Again, in this study, past history of contraceptive use was independently associated with an increased likelihood of hr-HPV infection. There is some evidence that oral hormonal contraceptive users are more likely to be exposed to HPV than women who use barrier methods [41]. More specifically, another study reported that women with long-term combined contraceptive use showed a prevalence ratio of 2.7 (95% CI, 1.5–4.9) or hr-HPV infection [42]. This was found to be the case in this cohort, with women who had used combined oral contraceptives in the past showing a three times higher likelihood of hr-HPV infection. However, we did not collect information on duration of combined contraceptive use and so could not evaluate this finding according to how long women in this cohort had used the combined pill.

Strengths and limitations

To the best of our knowledge, this is the first prevalence study of hr-HPV infection and cervical lesions among women with DM in Ghana. Our study, however, is not without limitations. First, having conducted screening at a single institution, our findings may not be generalizable to all women with DM in Ghana.
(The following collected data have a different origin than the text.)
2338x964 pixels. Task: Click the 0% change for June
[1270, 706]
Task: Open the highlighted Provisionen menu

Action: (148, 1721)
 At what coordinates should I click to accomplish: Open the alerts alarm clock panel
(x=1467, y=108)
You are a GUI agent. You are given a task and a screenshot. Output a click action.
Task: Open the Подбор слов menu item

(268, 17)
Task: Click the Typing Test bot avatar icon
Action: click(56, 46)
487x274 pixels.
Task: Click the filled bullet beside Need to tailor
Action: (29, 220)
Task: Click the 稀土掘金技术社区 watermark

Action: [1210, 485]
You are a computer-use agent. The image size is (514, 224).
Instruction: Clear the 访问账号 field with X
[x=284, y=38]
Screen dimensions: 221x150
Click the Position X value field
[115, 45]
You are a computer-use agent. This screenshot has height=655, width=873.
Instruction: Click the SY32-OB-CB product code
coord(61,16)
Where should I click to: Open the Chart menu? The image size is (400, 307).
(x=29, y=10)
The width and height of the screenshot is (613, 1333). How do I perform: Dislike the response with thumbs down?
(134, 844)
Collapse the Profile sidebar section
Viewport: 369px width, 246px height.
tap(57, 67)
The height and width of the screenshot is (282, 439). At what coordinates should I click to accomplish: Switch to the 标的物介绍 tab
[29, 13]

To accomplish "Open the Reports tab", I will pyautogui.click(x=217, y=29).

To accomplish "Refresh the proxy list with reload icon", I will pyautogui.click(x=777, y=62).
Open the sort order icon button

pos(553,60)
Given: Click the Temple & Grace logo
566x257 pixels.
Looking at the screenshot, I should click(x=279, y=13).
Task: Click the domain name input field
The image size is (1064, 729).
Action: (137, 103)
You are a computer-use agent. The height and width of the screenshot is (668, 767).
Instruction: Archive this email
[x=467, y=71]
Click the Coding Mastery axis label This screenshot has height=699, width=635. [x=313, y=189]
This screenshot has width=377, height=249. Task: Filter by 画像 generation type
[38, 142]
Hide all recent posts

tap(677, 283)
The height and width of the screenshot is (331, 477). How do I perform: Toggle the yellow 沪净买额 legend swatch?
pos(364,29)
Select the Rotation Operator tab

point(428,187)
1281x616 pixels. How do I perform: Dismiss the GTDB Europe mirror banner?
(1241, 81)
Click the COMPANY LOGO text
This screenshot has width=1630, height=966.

Even at the DM clinic of Korle-Bu Teaching Hospital, Accra, we screened only 198 out of 5,000 registered clients (screening rate, 4.0%; 95% CI, 3.4–4.5). Also, because we did not originally perform screening in a research context, we did not perform a pilot study in the absence of evidence, based on which we could determine an appropriate sample size. Thus, the statistical power of our analysis could be limited. However, rather than focusing solely on statistical significance, we wish to emphasize the effect sizes and CIs reported, as they provide a more comprehensive understanding of the observed associations in this cohort. Further, because of our inability to perform full genotyping on hr-HPV-positive samples, we did not distinguish among recognized, probable, and potential hr-HPV genotypes. It is worth stating that this limitation represents a real-world issue faced by practitioners in many low-resource settings, including ours, with many centers adopting newer PCR-based HPV test platforms due to cost-effectiveness. Though HBA1c is a better predictor of glycaemic control than fasting blood glucose, this was unavailable for many of the women screened as many of them are low-income women who could not pay for it. Finally, reporting bias especially recall and social desirability bias may be considerable as sections of the data e.g. previous use of contraception relied on self-reported data.

Conclusions

There is increasing evidence of a higher risk of cervical cancer among women with DM, mediated by higher susceptibility to persistent hr-HPV infection due to dysfunctional clearance in an immunocompromised state. The prevalence rates of hr-HPV infection identified here were generally higher than those reported in the general population. Our study also highlights the need for glycemic control among women with DM as this was found to contribute to lowering their likelihood of hr-HPV infection. The low overall rates of HPV vaccination and prior screening, given that this cohort was relatively older, indicates a need to build capacity and expand the scope of education and services offered to women with DM as regards cervical precancer screening. Further studies with larger sample sizes and improved designs are needed to ascertain our findings and assess whether women with DM in Ghana require a separate screening frequency and approach from women in the general population.